Marketing Drugs: Debating the Real Cost: Concern about Close Ties between Doctors and Pharmaceutical Firms Are Prompting New Financial Disclosure Laws and Education Efforts
Brand, Rachel, State Legislatures
Like any sales representative, Leigh Bradshaw cold calls her prospect list, befriends office managers and chats up harried physicians.
Unlike her drug industry competitors, she visits doctors simply to educate them.
"My doctors value what I bring," says Bradshaw. "They know I am trying to share information, not manipulate them in any way."
As one of Pennsylvania's 10 academic detailers, the former nurse helps doctors pre scribe the best, most appropriate treatments, including diet and exercise. Her 30-minute sales pitch relies on Harvard University research about drug efficacy, safety and costs.
It's no secret that pharmaceutical companies flood doctors' offices with peppy, well-groomed drug detailers. They're salespeople who arrive bearing bagels, cookies, clocks and calendars. Medical product companies also pay lavish honorariums to physicians who lecture in favor of brand-name drugs, hire doctors as marketing consultants and pay physicians to attach their names to industry-written articles. Although the pharmaceutical industry does not release figures, published estimates put the cost of physician marketing and distributing free drug samples at about $25 billion. Of that, an estimated $7 billon is spent on one-on-one marketing to doctors.
Nobody disputes that innovative biological products and drugs save lives. Pills and injections save money, too, by keeping patients out of the hospital. But a growing number of legislators and patient advocates say cozy doctor-industry ties push up healthcare costs and threaten patient safety.
"It's hard to defend it with a straight face," says Senator Mark Montigny of Massachusetts. "How do you defend having a physician on your payroll ghostwriting articles and then prescribing your product when the doctor-patient relationship is supposed to be sacred?"
In response, some states are passing laws that require drug companies to report physician payments. Others limit gifts to $25 or $50 a year, and Massachusetts is weighing a complete gift ban. Pennsylvania leads the nation in so-called counter-detailing programs, in which state employees use the drug industry's marketing tactics to promote evidence-based medicine.
Much is at stake. Prescription drugs have been one of the fastest-growing costs in the Medicaid program, climbing each year at double-digit percentages. Total U.S. prescription drug spending has mushroomed fivefold from $40.3 billion in 1990 to $200.7 billion in 2005, according to the Kaiser Family Foundation.
Plus, aggressive marketing can promote risky treatments. After the painkilling drug Vioxx was yanked from the market because of its cardiac side-effects, a literature review found the painkiller worked no better than Tylenol.
The pharmaceutical industry and American Medical Association scoff at the idea that a bauble or snack can influence behavior. They maintain laws limiting physician-industry contact are unnecessary since both groups promote ethics guidelines. The AMA permits physicians to accept gifts that cost less than $100 and help patient care (stethoscopes, not golf bags). Doctors can't get paid to travel to or attend conferences. And both the Office of Inspector General and FDA already regulate pharmaceutical marketing.
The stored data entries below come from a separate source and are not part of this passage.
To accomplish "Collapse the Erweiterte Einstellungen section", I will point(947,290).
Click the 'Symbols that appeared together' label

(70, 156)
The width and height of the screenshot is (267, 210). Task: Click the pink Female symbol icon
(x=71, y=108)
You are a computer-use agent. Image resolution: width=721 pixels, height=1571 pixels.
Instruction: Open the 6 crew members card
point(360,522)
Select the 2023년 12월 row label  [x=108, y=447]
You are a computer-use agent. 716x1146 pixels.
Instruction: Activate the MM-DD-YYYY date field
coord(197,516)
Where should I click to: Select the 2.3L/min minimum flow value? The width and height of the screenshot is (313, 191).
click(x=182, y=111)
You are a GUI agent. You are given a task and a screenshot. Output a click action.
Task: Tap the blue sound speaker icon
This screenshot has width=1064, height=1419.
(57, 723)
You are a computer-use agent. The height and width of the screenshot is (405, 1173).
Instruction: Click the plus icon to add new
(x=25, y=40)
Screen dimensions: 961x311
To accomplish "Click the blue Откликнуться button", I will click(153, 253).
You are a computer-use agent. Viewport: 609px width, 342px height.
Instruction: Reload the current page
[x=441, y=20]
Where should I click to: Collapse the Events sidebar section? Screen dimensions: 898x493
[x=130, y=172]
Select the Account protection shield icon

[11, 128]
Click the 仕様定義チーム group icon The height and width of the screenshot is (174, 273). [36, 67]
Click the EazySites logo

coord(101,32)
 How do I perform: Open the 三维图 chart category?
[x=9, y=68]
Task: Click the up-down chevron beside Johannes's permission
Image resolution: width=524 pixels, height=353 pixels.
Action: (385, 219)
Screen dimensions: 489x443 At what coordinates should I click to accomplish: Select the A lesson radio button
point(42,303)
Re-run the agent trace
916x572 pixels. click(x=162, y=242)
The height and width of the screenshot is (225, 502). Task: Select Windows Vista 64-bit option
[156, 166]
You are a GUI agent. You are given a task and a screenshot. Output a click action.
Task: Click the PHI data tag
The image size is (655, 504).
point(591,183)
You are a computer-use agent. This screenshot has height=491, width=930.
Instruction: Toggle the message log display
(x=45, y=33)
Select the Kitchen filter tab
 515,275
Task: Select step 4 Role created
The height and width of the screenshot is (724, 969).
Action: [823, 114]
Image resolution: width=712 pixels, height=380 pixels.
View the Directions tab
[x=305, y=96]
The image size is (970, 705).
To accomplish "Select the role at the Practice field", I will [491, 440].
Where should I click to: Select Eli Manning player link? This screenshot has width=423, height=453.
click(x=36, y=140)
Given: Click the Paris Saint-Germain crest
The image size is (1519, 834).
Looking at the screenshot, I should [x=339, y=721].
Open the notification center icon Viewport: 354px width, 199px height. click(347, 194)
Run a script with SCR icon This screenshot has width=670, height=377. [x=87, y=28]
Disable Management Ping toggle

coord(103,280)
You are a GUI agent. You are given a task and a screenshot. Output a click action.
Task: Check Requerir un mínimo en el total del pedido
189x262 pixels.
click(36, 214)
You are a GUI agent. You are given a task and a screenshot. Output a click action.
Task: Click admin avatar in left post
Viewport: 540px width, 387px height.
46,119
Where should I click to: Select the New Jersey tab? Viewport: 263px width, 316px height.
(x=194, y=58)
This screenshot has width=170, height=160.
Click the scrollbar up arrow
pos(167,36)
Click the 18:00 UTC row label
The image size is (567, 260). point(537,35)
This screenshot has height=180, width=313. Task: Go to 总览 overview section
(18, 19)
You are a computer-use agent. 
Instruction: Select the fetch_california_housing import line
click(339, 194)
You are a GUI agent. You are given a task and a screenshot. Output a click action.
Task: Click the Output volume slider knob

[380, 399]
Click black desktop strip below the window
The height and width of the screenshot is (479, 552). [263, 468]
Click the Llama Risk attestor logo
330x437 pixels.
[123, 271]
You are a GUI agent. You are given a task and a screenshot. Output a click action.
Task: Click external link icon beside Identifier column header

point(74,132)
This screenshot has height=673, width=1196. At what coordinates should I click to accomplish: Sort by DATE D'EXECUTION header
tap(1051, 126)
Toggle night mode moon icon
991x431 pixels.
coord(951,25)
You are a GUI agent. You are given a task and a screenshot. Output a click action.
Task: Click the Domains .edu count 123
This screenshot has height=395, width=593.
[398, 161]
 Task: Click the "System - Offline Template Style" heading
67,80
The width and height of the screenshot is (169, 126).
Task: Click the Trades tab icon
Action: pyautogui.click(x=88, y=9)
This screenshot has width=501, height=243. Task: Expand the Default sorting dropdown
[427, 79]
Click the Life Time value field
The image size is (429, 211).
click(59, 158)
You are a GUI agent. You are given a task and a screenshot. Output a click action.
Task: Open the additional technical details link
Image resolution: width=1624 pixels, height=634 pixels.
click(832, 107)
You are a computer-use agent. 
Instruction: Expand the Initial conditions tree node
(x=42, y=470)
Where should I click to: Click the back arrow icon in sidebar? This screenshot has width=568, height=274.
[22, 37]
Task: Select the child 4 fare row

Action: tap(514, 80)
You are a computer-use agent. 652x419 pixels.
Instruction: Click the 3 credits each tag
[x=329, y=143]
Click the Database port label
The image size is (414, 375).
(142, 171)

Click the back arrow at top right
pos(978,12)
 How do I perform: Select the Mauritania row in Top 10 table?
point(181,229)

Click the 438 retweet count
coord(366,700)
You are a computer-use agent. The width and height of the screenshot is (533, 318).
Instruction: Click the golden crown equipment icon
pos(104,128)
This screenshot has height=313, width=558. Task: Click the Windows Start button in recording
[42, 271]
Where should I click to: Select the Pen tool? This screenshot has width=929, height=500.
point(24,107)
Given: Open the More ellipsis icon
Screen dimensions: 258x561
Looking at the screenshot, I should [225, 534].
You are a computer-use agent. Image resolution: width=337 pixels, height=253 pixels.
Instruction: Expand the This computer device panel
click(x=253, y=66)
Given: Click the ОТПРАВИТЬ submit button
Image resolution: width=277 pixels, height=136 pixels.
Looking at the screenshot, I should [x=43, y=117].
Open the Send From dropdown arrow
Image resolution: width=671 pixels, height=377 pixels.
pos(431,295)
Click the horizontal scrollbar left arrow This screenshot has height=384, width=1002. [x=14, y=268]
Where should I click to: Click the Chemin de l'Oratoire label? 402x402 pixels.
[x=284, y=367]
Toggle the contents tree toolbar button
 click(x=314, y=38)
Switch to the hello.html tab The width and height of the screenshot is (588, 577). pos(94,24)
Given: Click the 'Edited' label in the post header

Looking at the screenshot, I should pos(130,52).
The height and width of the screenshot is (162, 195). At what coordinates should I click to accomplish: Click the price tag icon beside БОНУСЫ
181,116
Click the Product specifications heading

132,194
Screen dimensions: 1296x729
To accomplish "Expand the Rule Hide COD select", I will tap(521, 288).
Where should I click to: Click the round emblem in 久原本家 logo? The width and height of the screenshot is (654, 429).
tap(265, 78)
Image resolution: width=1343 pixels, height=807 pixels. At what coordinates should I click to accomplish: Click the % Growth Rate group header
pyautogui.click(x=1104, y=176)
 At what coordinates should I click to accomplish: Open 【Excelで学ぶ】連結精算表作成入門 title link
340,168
"There is no need for the state to get involved in this," says Marjorie Powell, general counsel for the Pharmaceutical Research and Manufacturers Association.
Since 2002, five states and the District of Columbia began forcing drug companies to report how much they pay doctors.
Lawmakers first hoped to uncover drug marketing and advertising costs, according to Maine Representative Sharon Treat, executive director of the National Legislative Association on Prescription Drug Prices.
"In 2002, there was a lot of attention paid to the cost of prescription drugs," says Treat. …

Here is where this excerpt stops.